# WHAT IS EXPECTED
Replace "Line Score" with "Box Score" in the lines running from the line with "The width and height of the screenshot is (1568, 611)." up to and including the line with "point(1320,261)". Write out only those lines again, leaving everything else in them unchanged.
[Start DATASET ROWS]
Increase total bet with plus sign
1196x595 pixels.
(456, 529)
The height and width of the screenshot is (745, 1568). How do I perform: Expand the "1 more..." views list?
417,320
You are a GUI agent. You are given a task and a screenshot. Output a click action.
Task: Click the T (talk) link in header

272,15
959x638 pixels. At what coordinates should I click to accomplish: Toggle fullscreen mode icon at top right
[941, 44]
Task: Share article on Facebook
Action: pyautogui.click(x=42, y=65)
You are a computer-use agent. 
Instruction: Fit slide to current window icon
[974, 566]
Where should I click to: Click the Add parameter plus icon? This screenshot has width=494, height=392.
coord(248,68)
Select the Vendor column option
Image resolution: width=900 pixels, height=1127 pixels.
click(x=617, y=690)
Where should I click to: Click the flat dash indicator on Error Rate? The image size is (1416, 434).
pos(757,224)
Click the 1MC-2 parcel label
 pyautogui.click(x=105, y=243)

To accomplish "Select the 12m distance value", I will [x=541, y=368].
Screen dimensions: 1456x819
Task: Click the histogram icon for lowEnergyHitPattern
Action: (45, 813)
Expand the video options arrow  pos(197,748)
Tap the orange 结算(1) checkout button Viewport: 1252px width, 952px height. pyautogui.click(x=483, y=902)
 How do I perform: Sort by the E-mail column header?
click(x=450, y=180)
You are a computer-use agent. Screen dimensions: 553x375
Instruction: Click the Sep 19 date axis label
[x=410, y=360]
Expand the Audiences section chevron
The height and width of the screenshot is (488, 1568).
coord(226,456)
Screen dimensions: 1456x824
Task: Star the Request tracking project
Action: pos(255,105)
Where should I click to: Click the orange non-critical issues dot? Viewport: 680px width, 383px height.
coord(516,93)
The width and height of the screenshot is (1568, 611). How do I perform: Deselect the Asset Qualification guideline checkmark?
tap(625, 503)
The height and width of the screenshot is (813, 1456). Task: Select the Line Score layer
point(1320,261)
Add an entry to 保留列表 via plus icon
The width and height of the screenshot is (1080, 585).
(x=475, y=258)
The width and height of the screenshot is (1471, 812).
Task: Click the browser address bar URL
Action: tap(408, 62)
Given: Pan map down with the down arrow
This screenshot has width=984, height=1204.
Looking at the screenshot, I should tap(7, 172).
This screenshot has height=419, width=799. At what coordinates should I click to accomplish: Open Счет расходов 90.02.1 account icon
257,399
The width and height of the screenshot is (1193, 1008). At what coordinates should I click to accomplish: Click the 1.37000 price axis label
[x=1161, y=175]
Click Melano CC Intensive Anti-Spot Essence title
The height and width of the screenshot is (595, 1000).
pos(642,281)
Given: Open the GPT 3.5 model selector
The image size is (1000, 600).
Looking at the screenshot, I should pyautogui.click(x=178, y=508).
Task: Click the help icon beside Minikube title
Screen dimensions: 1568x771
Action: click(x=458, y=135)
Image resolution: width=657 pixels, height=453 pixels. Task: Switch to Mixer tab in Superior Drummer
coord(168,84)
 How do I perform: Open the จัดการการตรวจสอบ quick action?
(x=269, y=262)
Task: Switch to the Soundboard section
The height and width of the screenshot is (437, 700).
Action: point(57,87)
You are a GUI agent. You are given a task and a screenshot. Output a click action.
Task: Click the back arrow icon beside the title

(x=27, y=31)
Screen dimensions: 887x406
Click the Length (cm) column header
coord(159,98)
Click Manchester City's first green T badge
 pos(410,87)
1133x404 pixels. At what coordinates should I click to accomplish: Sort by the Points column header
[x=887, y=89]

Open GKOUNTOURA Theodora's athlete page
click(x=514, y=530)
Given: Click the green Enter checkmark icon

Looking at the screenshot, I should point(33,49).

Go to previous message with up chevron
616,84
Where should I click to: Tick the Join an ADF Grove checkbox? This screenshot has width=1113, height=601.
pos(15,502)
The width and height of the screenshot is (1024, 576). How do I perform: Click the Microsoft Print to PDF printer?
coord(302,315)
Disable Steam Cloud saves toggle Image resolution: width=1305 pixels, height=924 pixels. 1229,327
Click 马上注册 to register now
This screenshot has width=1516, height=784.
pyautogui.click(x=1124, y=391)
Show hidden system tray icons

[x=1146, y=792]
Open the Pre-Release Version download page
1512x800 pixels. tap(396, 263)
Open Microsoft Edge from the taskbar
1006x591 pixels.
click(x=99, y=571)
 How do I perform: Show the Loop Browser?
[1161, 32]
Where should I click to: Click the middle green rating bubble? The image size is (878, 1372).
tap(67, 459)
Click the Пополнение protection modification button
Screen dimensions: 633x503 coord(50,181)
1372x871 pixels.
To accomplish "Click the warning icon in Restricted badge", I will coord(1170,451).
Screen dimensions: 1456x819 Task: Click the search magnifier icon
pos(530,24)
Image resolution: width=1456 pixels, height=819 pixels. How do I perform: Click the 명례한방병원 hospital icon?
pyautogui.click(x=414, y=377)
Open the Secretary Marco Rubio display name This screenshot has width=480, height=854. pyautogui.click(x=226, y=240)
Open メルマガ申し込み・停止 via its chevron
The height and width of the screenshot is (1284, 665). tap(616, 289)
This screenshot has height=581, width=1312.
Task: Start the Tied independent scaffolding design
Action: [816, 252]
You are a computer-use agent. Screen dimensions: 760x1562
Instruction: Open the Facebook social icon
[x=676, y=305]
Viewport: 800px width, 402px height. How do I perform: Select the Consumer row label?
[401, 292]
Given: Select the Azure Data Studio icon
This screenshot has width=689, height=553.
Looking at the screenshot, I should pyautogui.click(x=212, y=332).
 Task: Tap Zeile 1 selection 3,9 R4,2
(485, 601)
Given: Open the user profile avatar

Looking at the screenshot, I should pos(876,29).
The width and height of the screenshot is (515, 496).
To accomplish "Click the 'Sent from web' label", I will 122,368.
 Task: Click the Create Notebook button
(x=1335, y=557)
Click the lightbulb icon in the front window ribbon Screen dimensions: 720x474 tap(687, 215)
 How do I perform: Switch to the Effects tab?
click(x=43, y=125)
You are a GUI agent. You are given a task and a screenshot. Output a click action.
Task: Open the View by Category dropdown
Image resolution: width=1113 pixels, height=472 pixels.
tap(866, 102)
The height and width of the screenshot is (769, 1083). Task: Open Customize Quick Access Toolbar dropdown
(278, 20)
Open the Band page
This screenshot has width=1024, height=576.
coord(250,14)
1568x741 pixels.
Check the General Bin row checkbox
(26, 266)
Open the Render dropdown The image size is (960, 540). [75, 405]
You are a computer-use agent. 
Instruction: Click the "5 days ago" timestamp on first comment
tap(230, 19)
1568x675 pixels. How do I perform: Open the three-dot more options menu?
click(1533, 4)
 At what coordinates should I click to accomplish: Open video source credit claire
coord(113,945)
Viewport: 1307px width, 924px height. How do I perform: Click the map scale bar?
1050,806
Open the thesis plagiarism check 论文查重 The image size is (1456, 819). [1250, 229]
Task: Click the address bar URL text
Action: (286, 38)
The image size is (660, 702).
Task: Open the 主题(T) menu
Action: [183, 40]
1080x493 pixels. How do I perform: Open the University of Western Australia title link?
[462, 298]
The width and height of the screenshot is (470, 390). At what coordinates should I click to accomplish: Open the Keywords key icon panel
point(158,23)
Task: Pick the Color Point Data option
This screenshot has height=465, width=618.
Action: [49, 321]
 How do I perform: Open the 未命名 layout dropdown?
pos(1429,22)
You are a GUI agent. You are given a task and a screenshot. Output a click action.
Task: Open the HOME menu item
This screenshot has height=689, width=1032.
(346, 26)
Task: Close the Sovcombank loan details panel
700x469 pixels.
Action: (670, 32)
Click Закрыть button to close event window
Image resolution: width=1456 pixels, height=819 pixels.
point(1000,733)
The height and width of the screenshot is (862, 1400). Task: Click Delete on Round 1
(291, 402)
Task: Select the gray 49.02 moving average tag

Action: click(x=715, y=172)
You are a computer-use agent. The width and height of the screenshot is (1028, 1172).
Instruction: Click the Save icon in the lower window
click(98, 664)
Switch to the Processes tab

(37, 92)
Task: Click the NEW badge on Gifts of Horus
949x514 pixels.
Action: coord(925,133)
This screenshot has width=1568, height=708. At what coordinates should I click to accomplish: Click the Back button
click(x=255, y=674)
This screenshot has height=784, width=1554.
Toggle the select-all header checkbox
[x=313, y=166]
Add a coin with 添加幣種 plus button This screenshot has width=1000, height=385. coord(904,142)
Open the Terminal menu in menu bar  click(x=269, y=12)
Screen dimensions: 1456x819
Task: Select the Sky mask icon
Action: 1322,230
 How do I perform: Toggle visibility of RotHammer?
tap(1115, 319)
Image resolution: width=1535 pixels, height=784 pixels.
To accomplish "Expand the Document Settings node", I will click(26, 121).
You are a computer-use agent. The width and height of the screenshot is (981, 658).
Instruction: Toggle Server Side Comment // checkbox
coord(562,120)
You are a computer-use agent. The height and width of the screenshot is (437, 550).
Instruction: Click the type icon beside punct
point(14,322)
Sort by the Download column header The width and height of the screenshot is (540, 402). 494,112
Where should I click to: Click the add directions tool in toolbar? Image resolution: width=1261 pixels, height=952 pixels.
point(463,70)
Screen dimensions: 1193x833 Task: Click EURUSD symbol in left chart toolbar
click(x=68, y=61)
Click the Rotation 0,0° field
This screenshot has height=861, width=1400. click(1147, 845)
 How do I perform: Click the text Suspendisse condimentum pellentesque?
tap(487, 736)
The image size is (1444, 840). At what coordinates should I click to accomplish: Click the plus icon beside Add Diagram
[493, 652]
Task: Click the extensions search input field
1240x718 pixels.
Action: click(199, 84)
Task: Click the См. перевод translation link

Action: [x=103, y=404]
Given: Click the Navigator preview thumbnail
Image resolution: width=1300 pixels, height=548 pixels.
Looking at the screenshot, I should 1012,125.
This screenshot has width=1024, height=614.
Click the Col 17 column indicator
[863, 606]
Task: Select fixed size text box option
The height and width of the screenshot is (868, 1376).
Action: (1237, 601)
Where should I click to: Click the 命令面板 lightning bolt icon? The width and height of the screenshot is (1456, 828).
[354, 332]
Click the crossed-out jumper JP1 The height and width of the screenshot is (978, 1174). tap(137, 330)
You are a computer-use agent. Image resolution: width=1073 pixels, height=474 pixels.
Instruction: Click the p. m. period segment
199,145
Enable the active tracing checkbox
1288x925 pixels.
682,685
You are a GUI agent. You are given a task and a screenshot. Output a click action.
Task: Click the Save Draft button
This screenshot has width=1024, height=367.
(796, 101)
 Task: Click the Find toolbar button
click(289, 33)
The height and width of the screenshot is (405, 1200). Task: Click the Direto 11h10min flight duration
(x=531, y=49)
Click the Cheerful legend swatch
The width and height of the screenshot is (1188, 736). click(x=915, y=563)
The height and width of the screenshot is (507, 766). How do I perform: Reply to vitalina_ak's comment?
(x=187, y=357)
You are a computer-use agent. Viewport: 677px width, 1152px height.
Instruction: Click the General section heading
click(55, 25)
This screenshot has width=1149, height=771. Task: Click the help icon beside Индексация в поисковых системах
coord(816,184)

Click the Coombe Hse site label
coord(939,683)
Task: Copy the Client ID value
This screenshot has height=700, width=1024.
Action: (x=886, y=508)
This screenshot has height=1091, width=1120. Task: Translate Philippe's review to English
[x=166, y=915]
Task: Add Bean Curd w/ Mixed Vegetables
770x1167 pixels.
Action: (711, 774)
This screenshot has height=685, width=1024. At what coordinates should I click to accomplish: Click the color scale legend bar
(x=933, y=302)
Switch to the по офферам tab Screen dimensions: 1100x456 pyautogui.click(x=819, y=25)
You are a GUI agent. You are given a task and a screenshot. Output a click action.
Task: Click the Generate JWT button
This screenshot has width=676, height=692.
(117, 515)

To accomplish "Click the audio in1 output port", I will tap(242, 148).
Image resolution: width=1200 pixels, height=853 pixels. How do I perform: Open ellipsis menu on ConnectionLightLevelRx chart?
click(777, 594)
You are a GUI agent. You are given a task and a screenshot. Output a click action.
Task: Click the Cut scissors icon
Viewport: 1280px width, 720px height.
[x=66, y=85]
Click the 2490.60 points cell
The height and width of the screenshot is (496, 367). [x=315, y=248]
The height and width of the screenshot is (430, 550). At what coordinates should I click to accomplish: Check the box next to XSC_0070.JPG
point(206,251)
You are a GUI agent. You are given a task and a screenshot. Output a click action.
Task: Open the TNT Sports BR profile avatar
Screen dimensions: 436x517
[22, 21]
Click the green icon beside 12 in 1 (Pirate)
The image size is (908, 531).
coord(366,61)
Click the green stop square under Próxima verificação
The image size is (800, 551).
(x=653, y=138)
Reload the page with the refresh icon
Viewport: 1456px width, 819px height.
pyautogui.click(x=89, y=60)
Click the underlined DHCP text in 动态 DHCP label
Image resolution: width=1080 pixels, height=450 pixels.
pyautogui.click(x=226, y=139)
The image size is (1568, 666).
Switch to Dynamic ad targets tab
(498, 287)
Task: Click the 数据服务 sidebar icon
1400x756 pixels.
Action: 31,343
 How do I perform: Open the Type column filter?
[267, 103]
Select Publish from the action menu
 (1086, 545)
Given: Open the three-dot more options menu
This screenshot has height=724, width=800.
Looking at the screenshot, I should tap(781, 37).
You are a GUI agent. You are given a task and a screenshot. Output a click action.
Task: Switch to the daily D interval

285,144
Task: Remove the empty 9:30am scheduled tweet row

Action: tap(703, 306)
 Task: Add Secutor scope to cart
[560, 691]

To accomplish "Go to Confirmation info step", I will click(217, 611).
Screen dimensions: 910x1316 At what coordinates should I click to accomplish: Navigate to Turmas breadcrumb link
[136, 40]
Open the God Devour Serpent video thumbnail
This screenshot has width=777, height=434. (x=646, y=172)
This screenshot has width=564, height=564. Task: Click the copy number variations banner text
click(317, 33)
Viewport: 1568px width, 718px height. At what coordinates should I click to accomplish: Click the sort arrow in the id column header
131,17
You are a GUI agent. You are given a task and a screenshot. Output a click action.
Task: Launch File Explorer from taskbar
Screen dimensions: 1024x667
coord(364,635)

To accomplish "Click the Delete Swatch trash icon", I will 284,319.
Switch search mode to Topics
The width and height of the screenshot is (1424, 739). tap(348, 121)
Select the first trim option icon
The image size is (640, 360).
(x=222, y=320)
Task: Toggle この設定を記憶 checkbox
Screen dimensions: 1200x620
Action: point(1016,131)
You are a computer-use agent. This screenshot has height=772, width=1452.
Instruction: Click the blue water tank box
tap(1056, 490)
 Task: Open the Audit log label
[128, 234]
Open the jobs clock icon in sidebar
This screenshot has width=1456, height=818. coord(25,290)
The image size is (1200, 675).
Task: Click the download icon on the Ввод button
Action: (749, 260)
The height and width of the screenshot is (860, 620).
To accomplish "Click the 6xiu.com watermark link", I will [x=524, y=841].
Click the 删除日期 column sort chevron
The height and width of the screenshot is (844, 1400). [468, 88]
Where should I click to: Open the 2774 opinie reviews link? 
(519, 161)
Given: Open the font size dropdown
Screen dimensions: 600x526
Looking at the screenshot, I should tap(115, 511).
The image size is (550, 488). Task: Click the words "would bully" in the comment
[End DATASET ROWS]
# ANSWER TO THIS PROBLEM
The width and height of the screenshot is (1568, 611). How do I perform: Deselect the Asset Qualification guideline checkmark?
tap(625, 503)
The height and width of the screenshot is (813, 1456). Task: Select the Box Score layer
point(1320,261)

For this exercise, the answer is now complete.